The World Health Organization considers cases at risk for T2DM if the individuals have impaired fasting glucose (fasting plasma glucose between 110–125 mg/dL or 2-h plasma glucose 140–199 mg/dL (7.8–11.0 mmol/L)).(3) The American Diabetes Association (ADA) used the term “prediabetes” when fasting plasma glucose is between 100–125 mg/dL or glycated hemoglobin (HbA1c) is between 5.7% and 6.4% or 2-h plasma glucose 140–199 mg/dL (7.8–11.0 mmol/L),(4) whereas the International Expert Committee (IEC) (5) and the UK-based National Institute for Health and Clinical Excellence (NICE) (6) used HbA1c cut-offs between 6·0 and 6·4% to defined prediabetes. A meta-analysis reported that a level of HbA1c between 6.0 and 6.4% slightly overestimates the risk of developing T2DM compared to WHO cut-offs for impaired fasting glucose and impaired glucose tolerance (7). On the other hand, a more recent study comparing different T2DM definitions and using major clinical T2DM complications as outcomes, i.e. chronic kidney disease, cardiovascular disease, all-cause mortality, suggested that definitions using HbA1c were more specific and provided modest improvements in risk discrimination for clinical complications in comparison to glucose definitions (8).

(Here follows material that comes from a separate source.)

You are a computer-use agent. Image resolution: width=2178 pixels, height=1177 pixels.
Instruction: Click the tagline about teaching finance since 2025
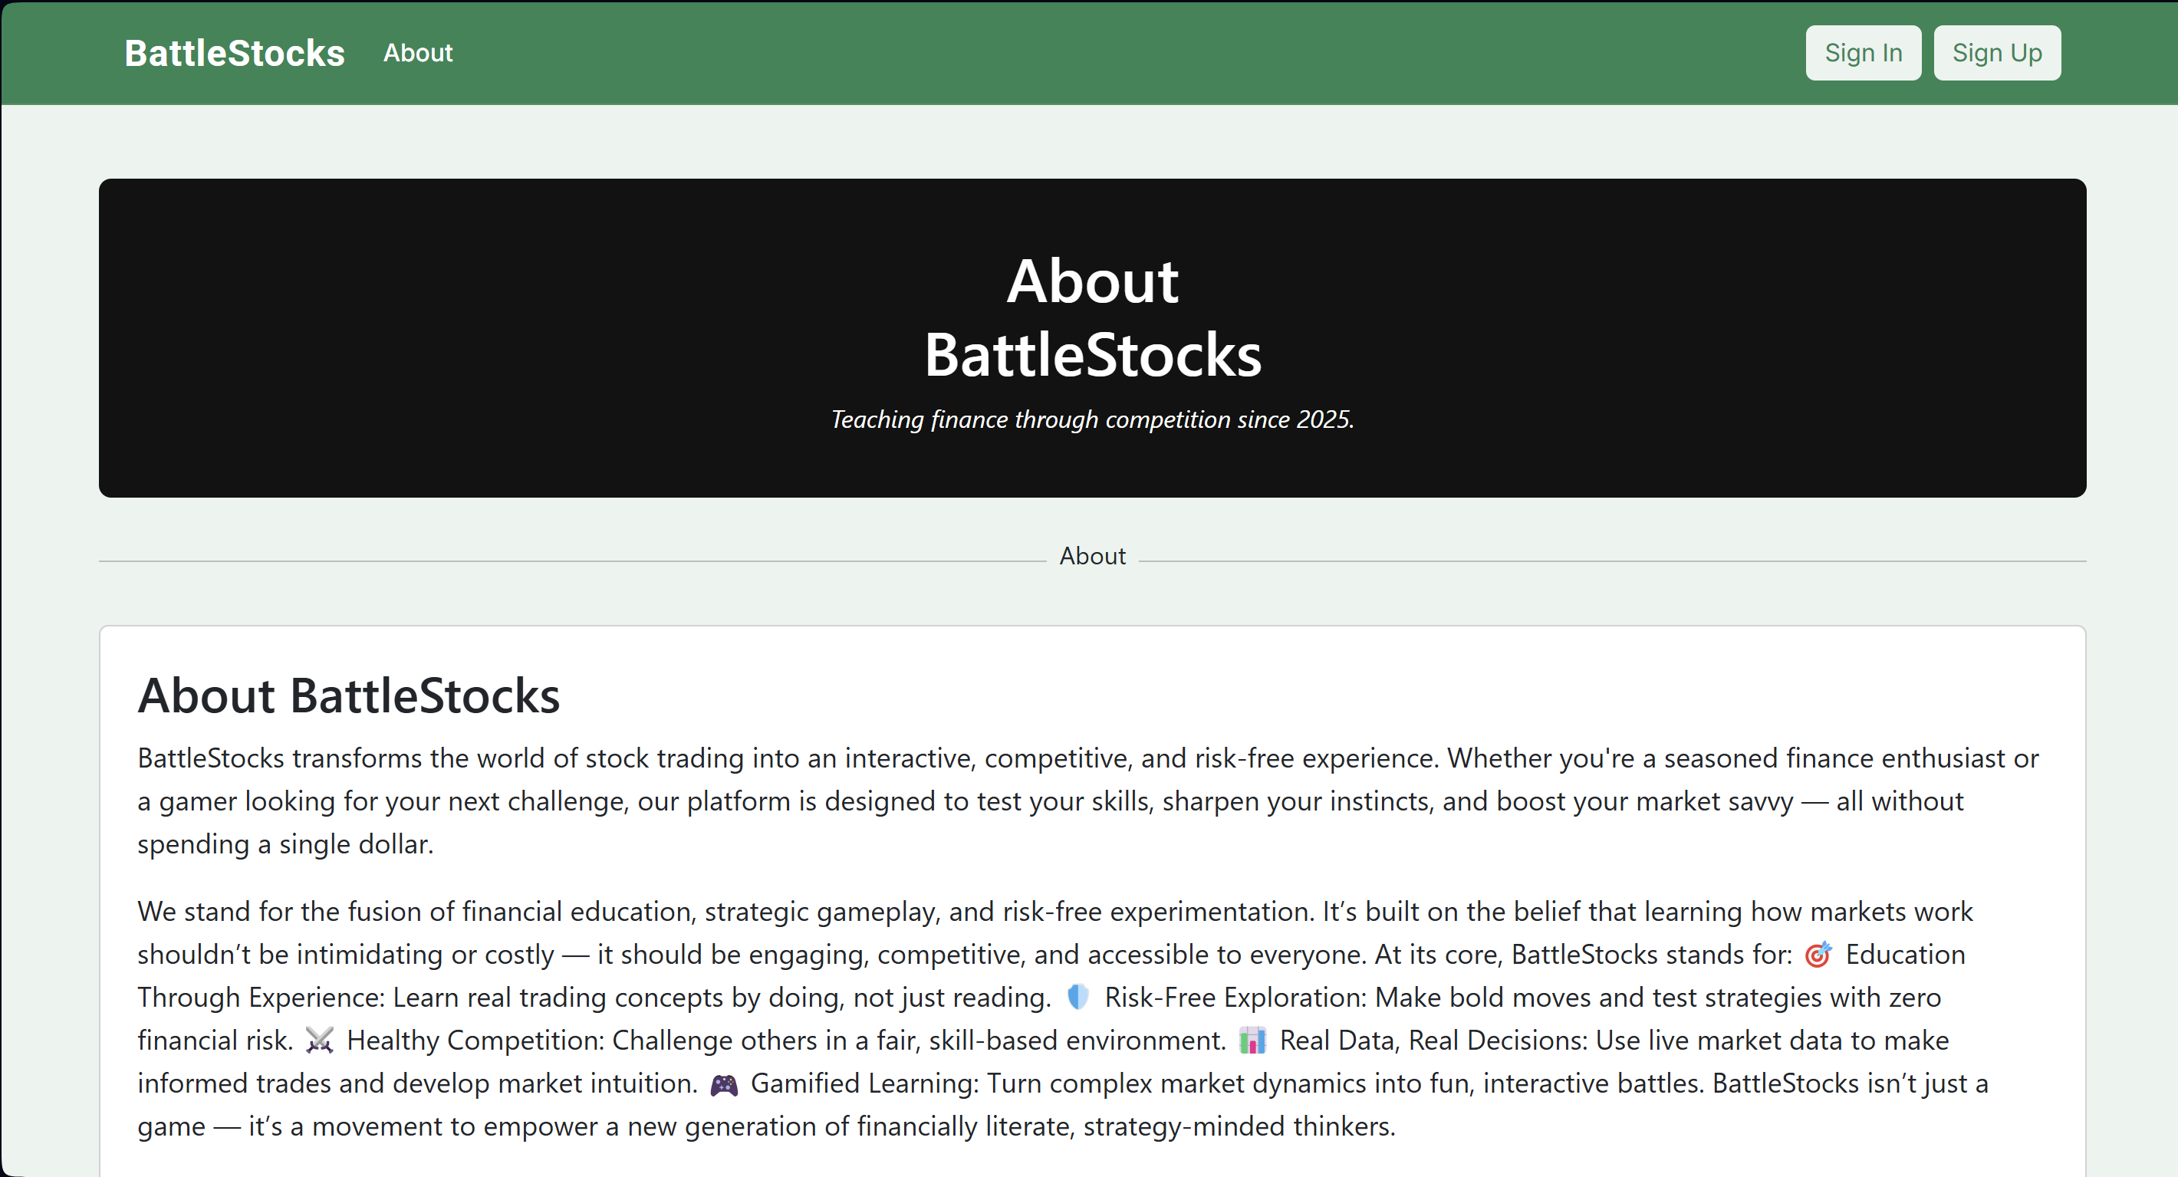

Chronic elevated blood glucose below the range of T2DM diagnosis represents a risk factor for cardiovascular disease and mortality (9). The proportion of progression of what is defined as “prediabetes” to T2DM remains unclear, however it has been described that up to 70% of prediabetes cases will eventually progress to T2DM, at a rate of 5% to 10% per year (10–12). Additionally, potential confounders such as body mass index, abdominal obesity, family history of T2DM, hypertension, cholesterol level, and low physical activity may potentially interfere with the progression from prediabetes to T2DM (11).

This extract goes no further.